No voy a conquistar el mundo. Jamás. En
mis planes nada hay. Es una lista en blanco. Tanto es así, que comienzo a
escribir este poema sin tener idea de cómo será. Ni siquiera sé si es un poema.
Pese a todo, hay un algo, que no es lo mismo que la nada. Un punto en lo más
lejano de la existencia, que quizá haya muerto hace millones de años como las
estrellas; sin embargo, basta para infundir un deseo en el interior de cierto
insulso personaje, y para incitarlo a vivir por él, para él. No sé para qué
vivo, pero tampoco creo estar muerto. Entonces soy. Y algo ha de suceder, lo sé
y no sé cómo. Cada vez ansío más de lo
desconocido, cada vez más anhelo asir con estas manos lo indefinible; o quizá
atraparlo con los ojos, con la boca, con el alma. No mueran los artistas, sino
sean reyes para siempre. Una vez, y otra más, que el mundo sea volcado por
locos, y en sus vueltas genere más y más arte.
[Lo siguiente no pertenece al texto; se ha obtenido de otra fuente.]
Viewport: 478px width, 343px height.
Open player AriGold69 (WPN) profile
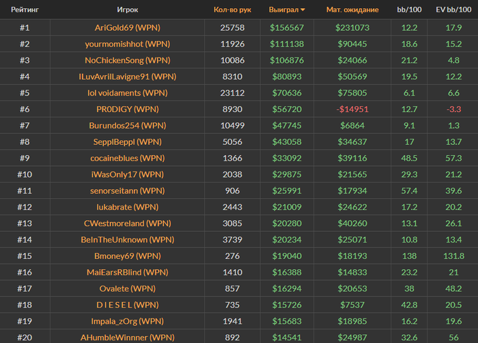pyautogui.click(x=127, y=28)
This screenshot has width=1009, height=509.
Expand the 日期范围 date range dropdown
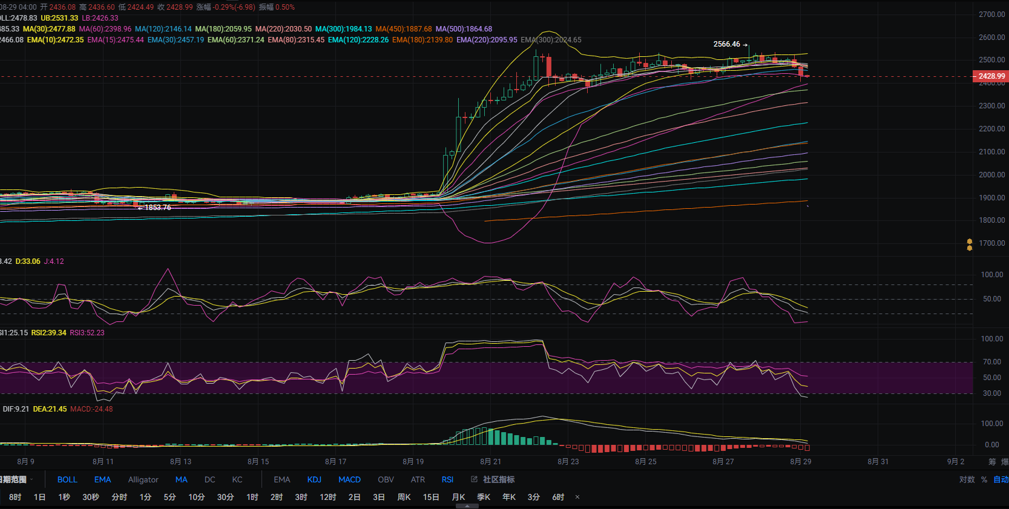pyautogui.click(x=16, y=479)
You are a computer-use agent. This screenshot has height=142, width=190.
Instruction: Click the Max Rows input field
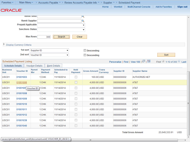44,37
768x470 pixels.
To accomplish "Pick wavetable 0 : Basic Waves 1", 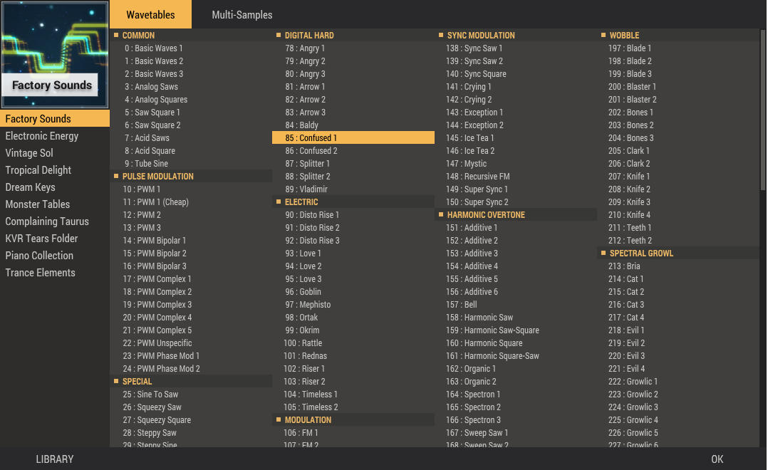I will (154, 48).
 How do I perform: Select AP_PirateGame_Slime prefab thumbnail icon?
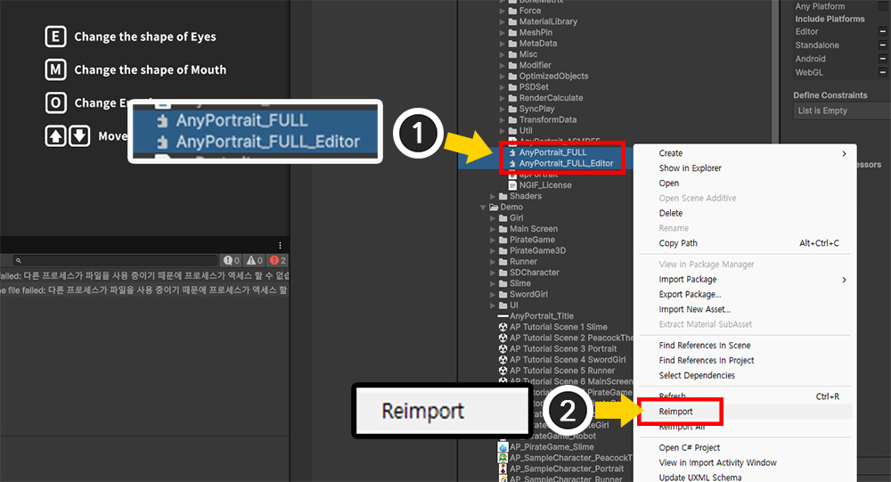click(x=503, y=447)
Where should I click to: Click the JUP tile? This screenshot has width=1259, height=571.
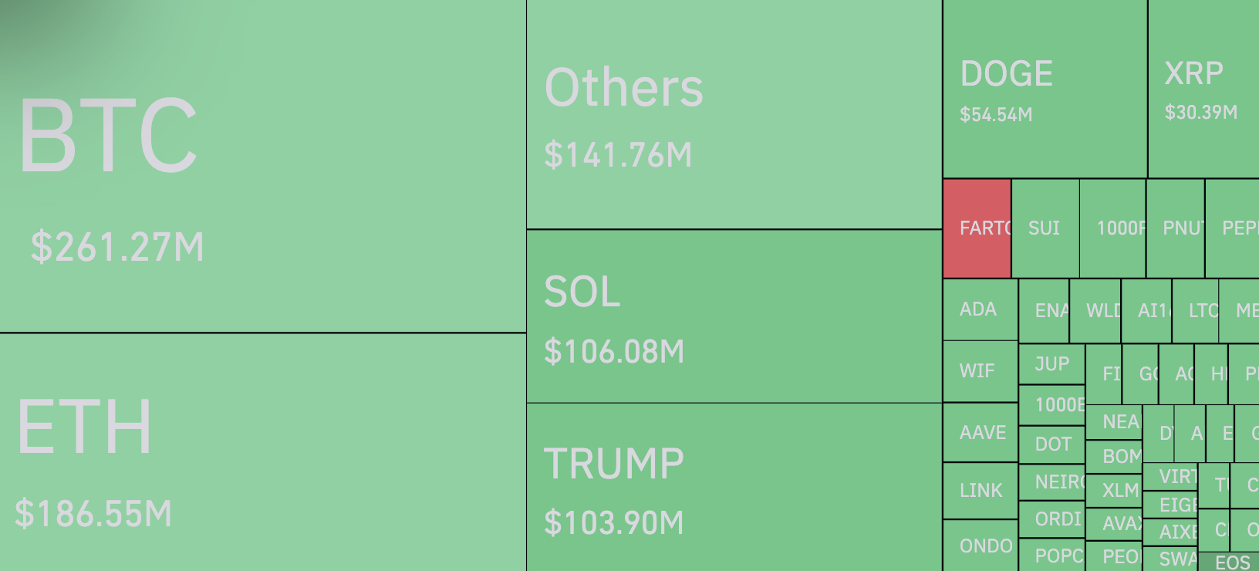[x=1051, y=364]
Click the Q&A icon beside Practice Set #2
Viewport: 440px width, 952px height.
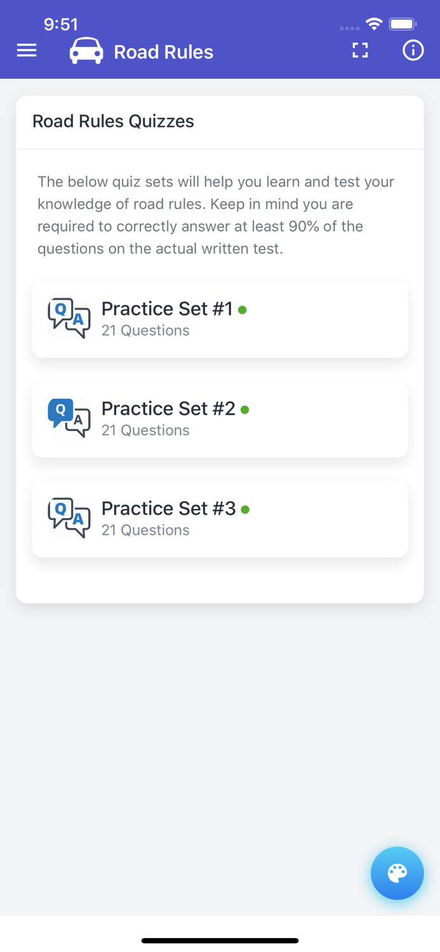tap(69, 418)
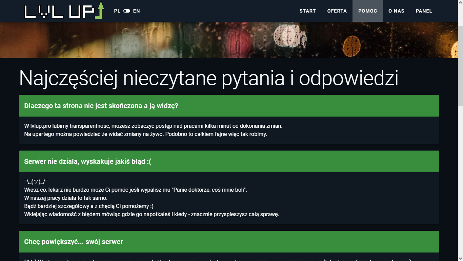Image resolution: width=463 pixels, height=261 pixels.
Task: Click the scrollbar up arrow
Action: [x=460, y=3]
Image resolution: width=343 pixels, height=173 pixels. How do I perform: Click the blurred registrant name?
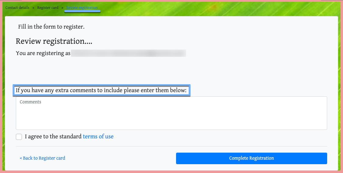tap(128, 53)
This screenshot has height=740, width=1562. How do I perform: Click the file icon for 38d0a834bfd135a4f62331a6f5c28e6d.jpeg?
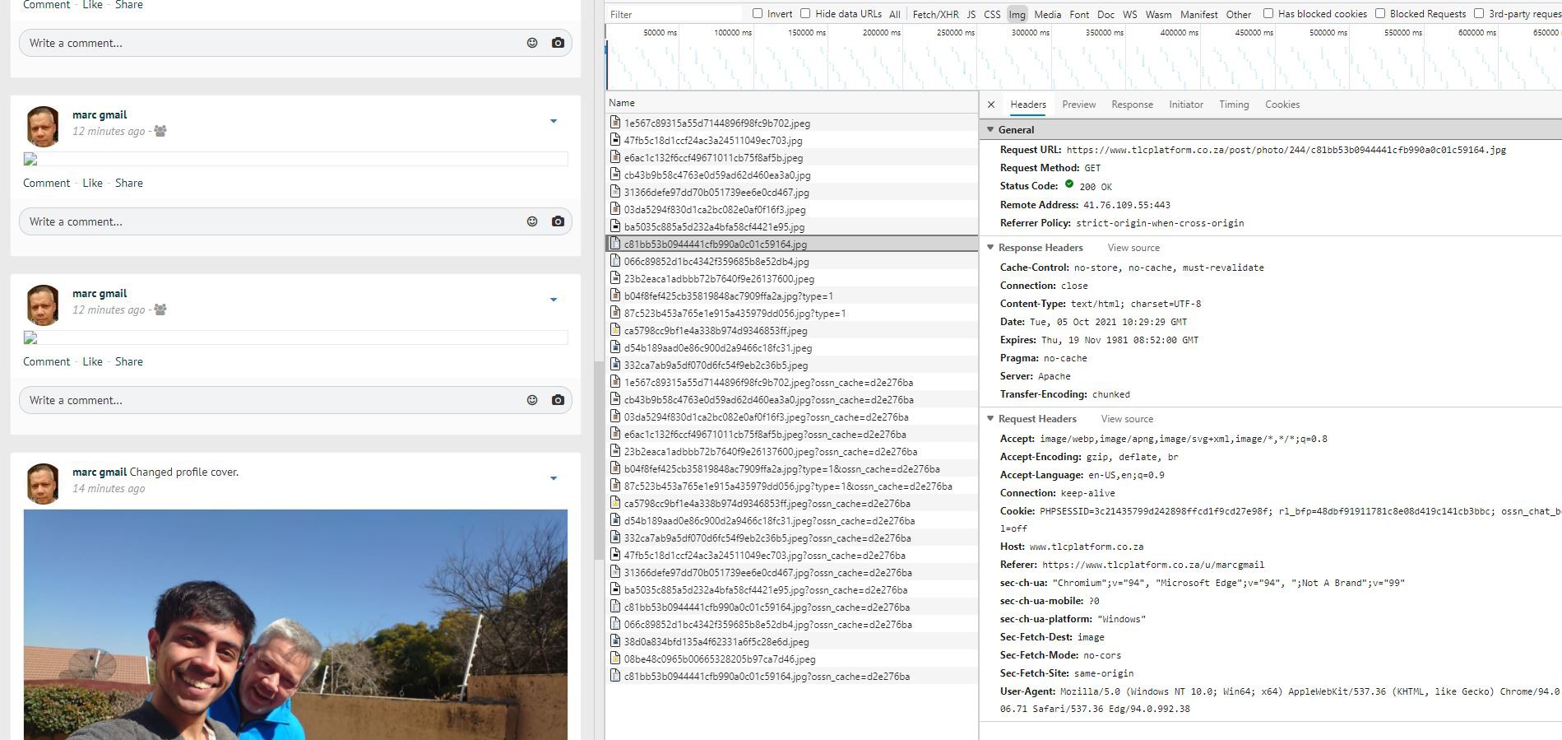click(615, 641)
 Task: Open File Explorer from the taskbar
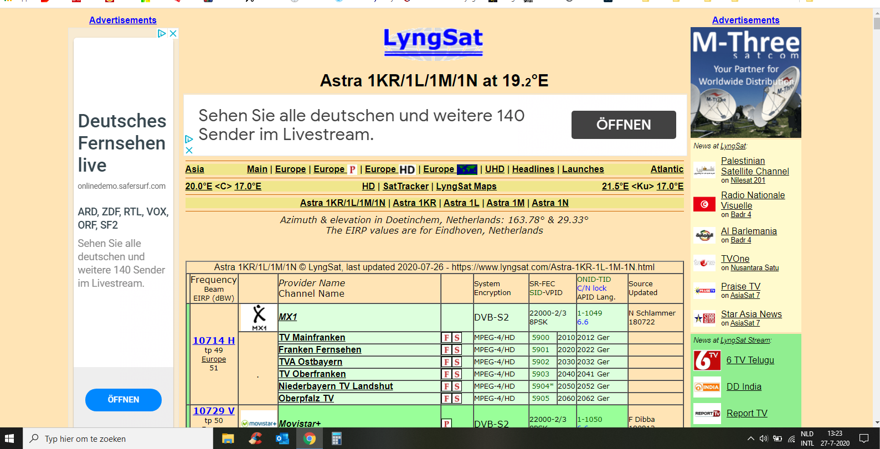(228, 438)
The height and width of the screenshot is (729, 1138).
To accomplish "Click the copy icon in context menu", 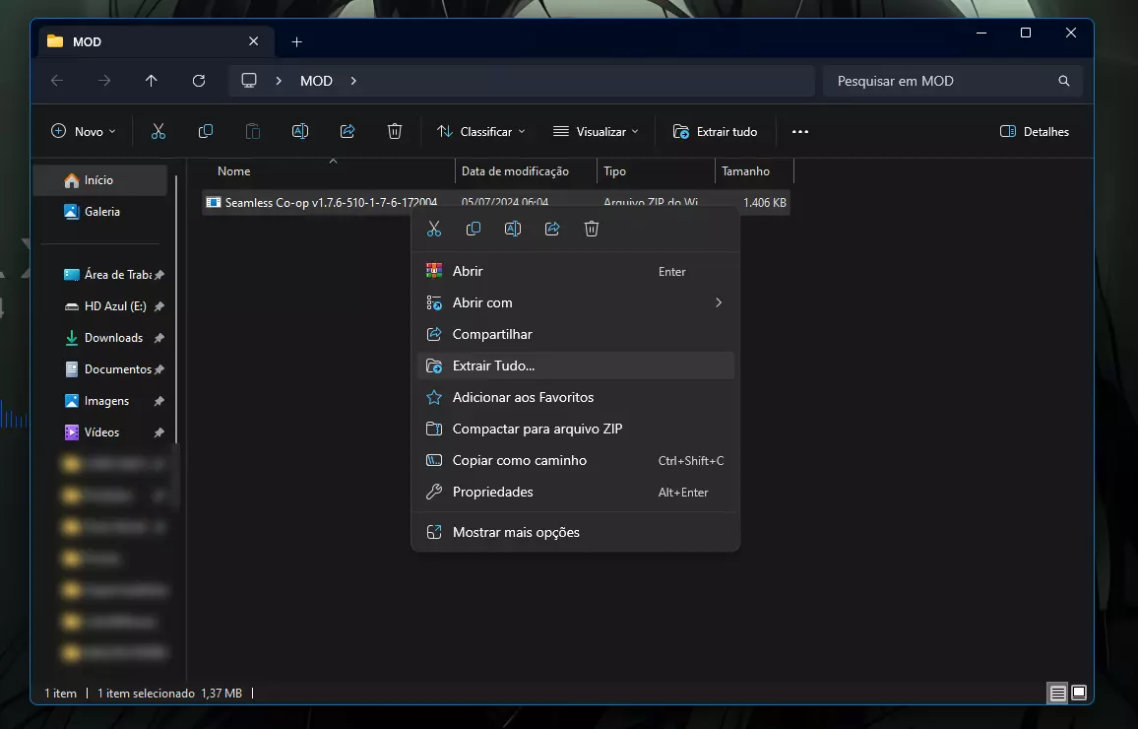I will pos(474,229).
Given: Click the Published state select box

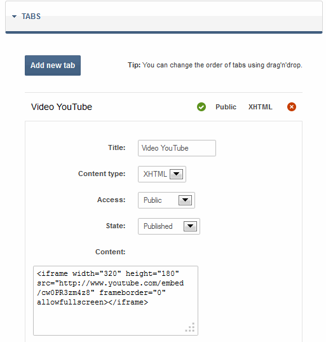Looking at the screenshot, I should (x=169, y=226).
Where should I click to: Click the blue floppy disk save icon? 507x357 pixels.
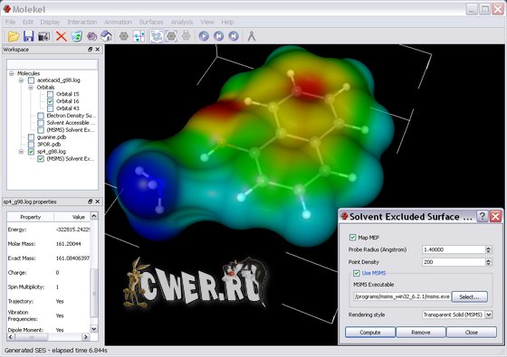coord(28,36)
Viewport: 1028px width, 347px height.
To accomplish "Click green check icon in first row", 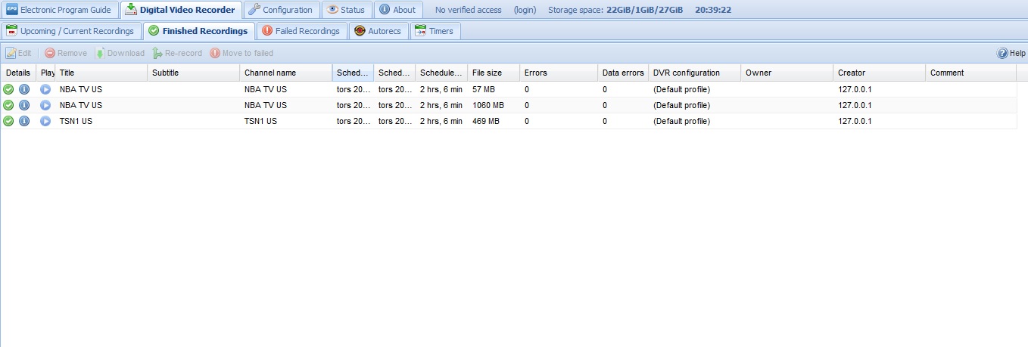I will pyautogui.click(x=8, y=89).
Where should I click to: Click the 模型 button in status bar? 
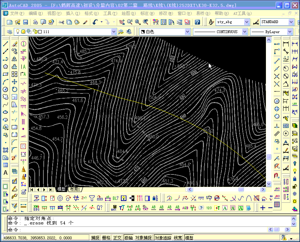(189, 238)
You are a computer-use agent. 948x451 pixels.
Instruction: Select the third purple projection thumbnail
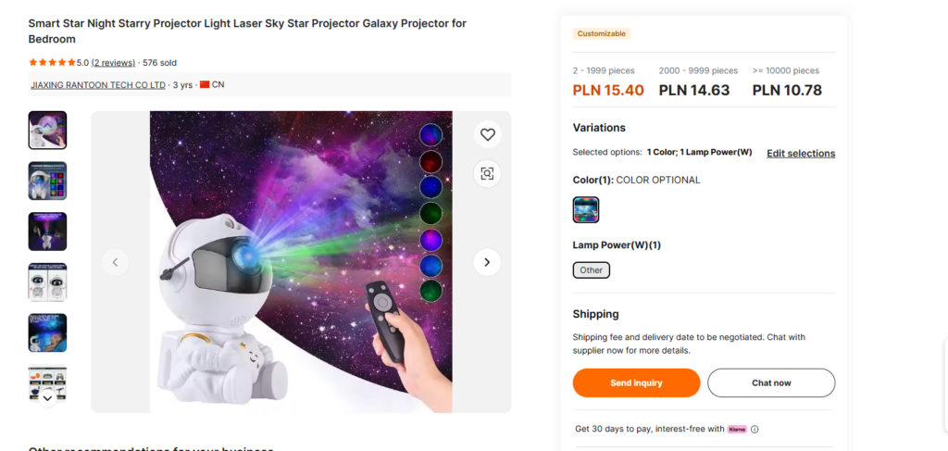pyautogui.click(x=47, y=232)
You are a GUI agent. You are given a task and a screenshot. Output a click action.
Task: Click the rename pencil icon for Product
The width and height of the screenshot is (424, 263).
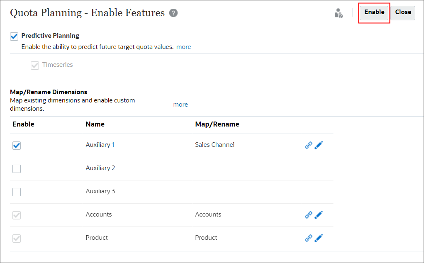pos(319,238)
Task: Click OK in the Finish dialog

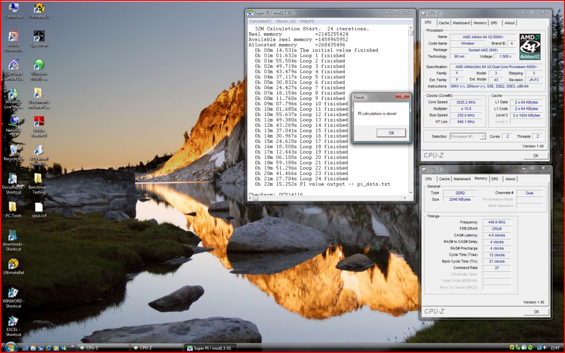Action: tap(391, 133)
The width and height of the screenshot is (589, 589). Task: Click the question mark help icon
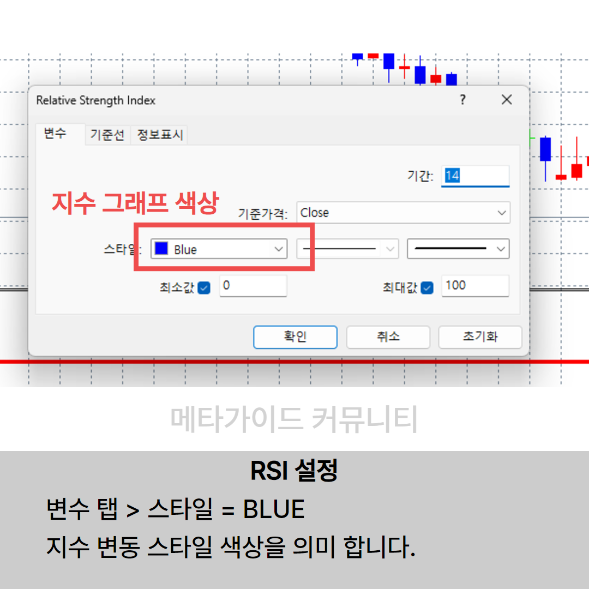[462, 100]
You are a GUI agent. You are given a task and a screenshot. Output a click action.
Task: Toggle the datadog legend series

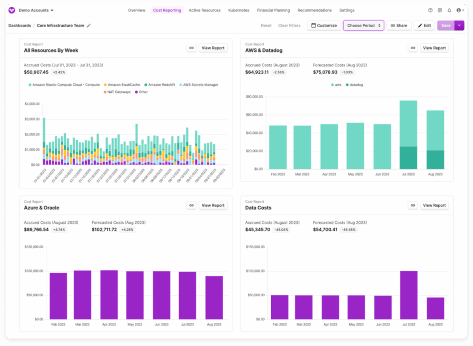354,85
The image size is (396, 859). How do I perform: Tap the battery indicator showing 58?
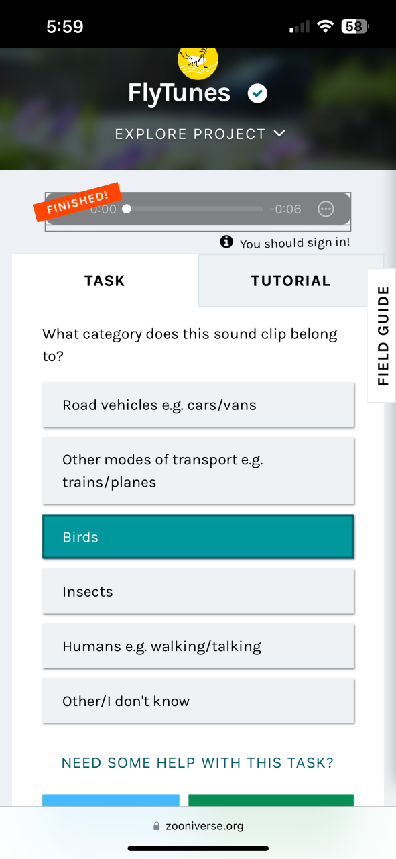click(355, 27)
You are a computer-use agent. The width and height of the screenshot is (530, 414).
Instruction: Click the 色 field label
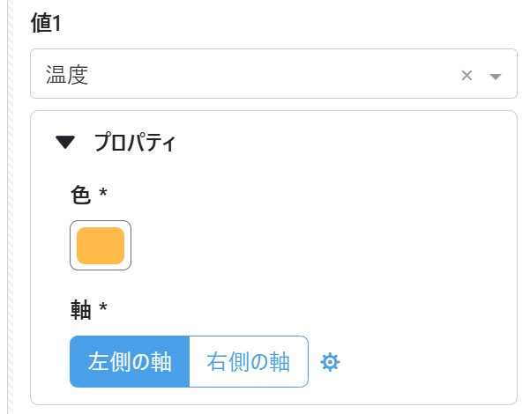tap(80, 193)
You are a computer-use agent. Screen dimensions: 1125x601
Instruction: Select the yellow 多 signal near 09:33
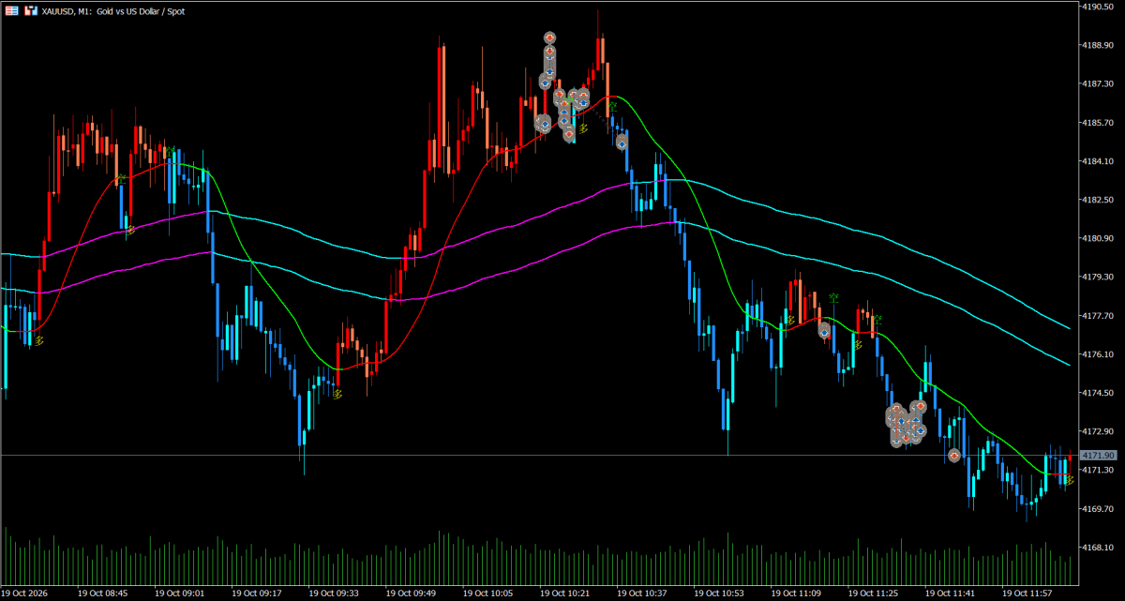click(337, 395)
Como una esfera de nieve que se
agita, así sea esta infame Tierra. No muramos «muéramos». Pareciera —en
ocasiones— que todo pierde el sentido, pero en el fondo, en la lejanía como
aquel punto abstracto y radiante, siempre
ha de haber algo que perseguir. Se habla de ideales, de metas, de
objetivos y demás cosas; más bien diría que es el arte, y que a su vez, es
concebido por nosotros mismos. Nos perseguimos. Anhelo alcanzar ese yo que es
capaz de crear. Fluir como agua sin barreras, libre, libre, libre de todo, de
mí y de ti. Superar todo lo terrenal y
lo abyecto, en una búsqueda por la luz que se esconde en el fondo del ser. Me
encontrarás absorto, contemplando cómo late mi corazón en calma.